* _Your task_: Beginning with the line containing "Where should I" and going on through the line containing "Viewport: 243px width, 206px", the lines below are to be returned exactly, pictures excluded and nothing added.

* _Data under study_:
____

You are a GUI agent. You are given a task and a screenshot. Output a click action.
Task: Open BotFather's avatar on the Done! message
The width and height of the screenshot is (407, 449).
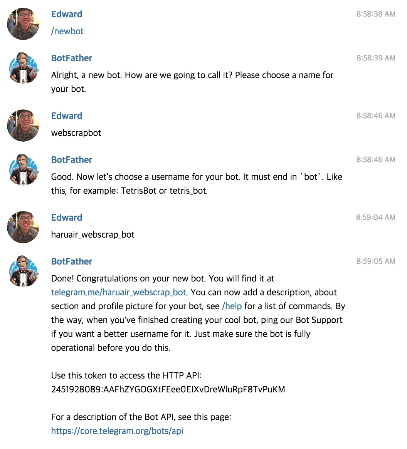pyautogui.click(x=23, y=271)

____

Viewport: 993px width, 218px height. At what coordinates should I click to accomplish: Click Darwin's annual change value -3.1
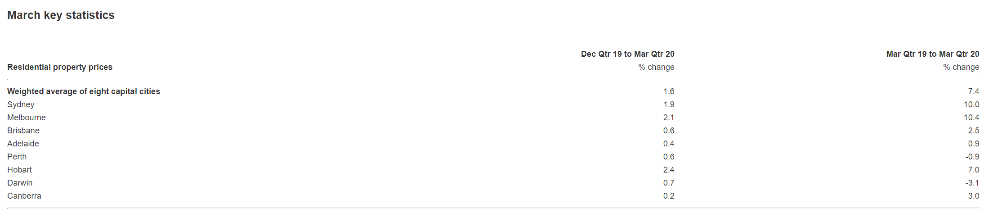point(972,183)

____

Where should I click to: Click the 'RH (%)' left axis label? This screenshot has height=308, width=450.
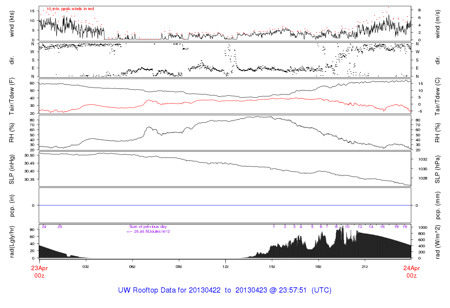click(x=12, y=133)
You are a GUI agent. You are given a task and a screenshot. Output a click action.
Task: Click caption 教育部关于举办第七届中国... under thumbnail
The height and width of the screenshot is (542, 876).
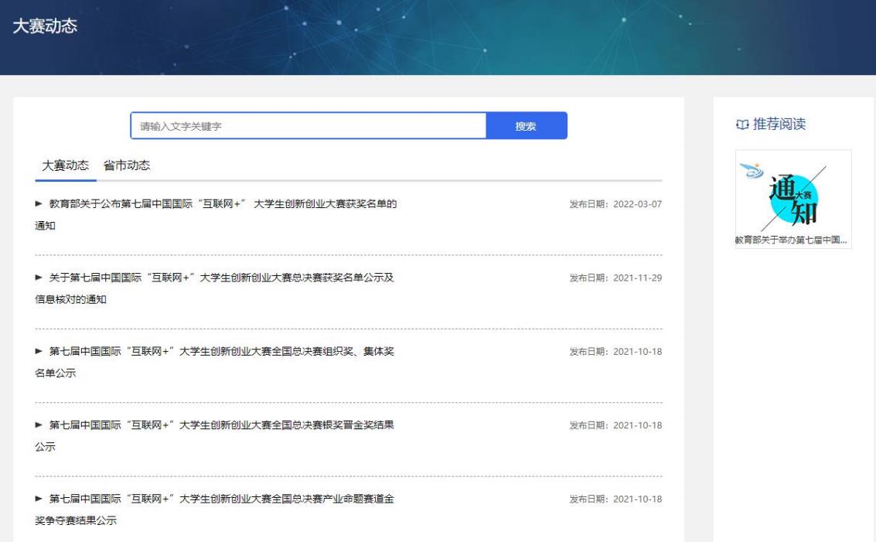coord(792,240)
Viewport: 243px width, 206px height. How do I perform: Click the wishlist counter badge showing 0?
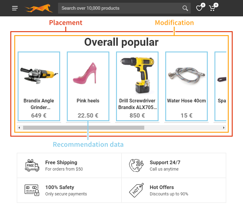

____

* _Reply_:
Where should I click to: Click the 'RH (%)' left axis label? This screenshot has height=308, width=450.
click(x=12, y=133)
You are a GUI agent. You are given a task and a screenshot. Output a click action.
Task: Click caption 教育部关于举办第七届中国... under thumbnail
The height and width of the screenshot is (542, 876).
coord(792,240)
Viewport: 243px width, 206px height. How do I perform: Click the wishlist counter badge showing 0?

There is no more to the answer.